Gefährliches Manöver. Deutsche Unternehmen geraten in den Sog der Ukraine-Krise. Die deutsche Wirtschaft empfiehlt sich dem Land...Foto: dpa

Berlin - Die deutsche Wirtschaft fordert in einem Zehn-Punkte-Papier Sofortmaßnahmen zur politischen und wirtschaftlichen Stabilisierung der Ukraine und ein Ende der bewaffneten Konflikte in dem Land. Deutsche Unternehmen in der Ukraine seien wegen der Krise „in großer Sorge“ und würden von der wirtschaftlichen Depression erfasst, die insbesondere der Osten des Landes erlebe. Es müssten umgehend Regelungen zum Schutz ausländischer Investoren in der Ukraine geschaffen werden. Etwa 1000 deutsche Firmen sind in der Ukraine aktiv. Deutschland ist einer der wichtigsten Handels- und Investitionspartner des Landes.

Unter der Überschrift „Regionaler Interessensausgleich, militärische Neutralität, Freihandel nach Ost und West“ setzt sich der Vorsitzende des Deutsch-Ukrainischen Forums, Rainer Lindner, für einen sofortigen Waffenstillstand, einen „Genf 2“-Prozess und den politischen Neubeginn über Präsidentschafts- und Parlamentswahlen in der Ukraine ein. „Investitionen und Technologien werden nur dann in die Ukraine kommen, wenn Stabilität und Berechenbarkeit zurückkehren“, heißt es in dem Papier, das dem Tagesspiegel vorliegt. Rainer Lindner ist zugleich Geschäftsführer des Ost-Ausschusses der Deutschen Wirtschaft. Das 1999 gegründete Deutsch- Ukrainische Forum setzt sich für die Beziehungen zwischen Deutschland und der Ukraine in Politik, Wirtschaft, Zivilgesellschaft und Wissenschaft ein.

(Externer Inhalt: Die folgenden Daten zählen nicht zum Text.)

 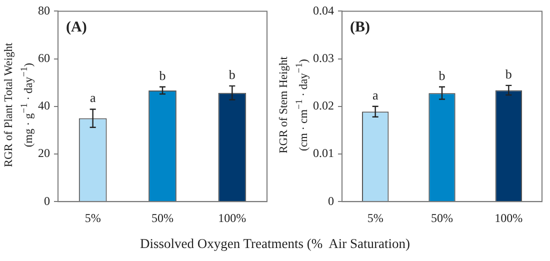 I want to click on x-axis-title: Dissolved Oxygen Treatments (% Air Saturation), so click(x=275, y=244).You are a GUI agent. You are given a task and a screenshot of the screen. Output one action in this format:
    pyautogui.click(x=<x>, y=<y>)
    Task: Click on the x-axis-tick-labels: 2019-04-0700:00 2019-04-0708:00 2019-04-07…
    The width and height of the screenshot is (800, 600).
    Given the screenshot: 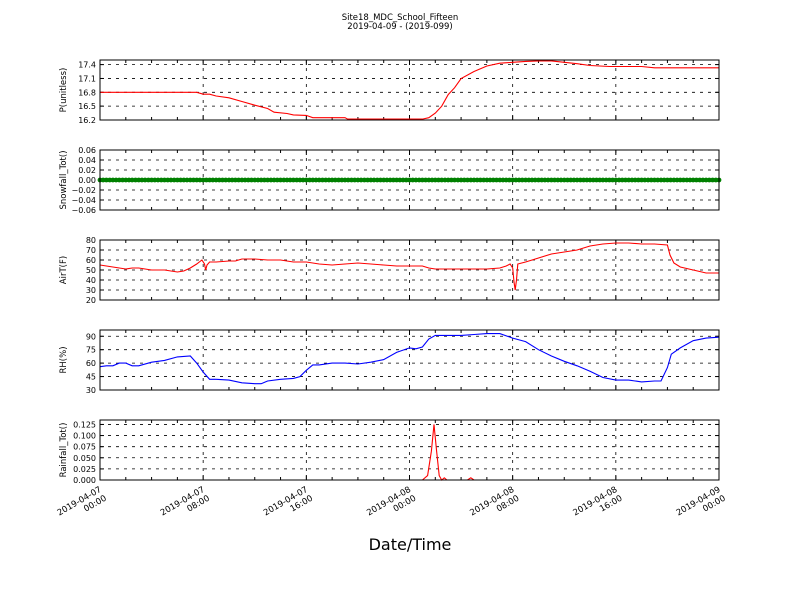 What is the action you would take?
    pyautogui.click(x=392, y=506)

Die Deutschen empfehlen sich in dem Positionspapier als „Modernisierungspartner“ der Ukraine. „Es geht nicht nur um Kredite“, schreibt Lindner. Die Ukraine brauche „Investitionen, um einen verlässlichen Wachstums- und Wohlstandspfad einzuschlagen“. Deutschland liegt bei den Direktinvestitionen mit einem Volumen von etwa 6,3 Milliarden Dollar – von insgesamt 54,5 Milliarden Dollar – auf Platz 2 nach Zypern.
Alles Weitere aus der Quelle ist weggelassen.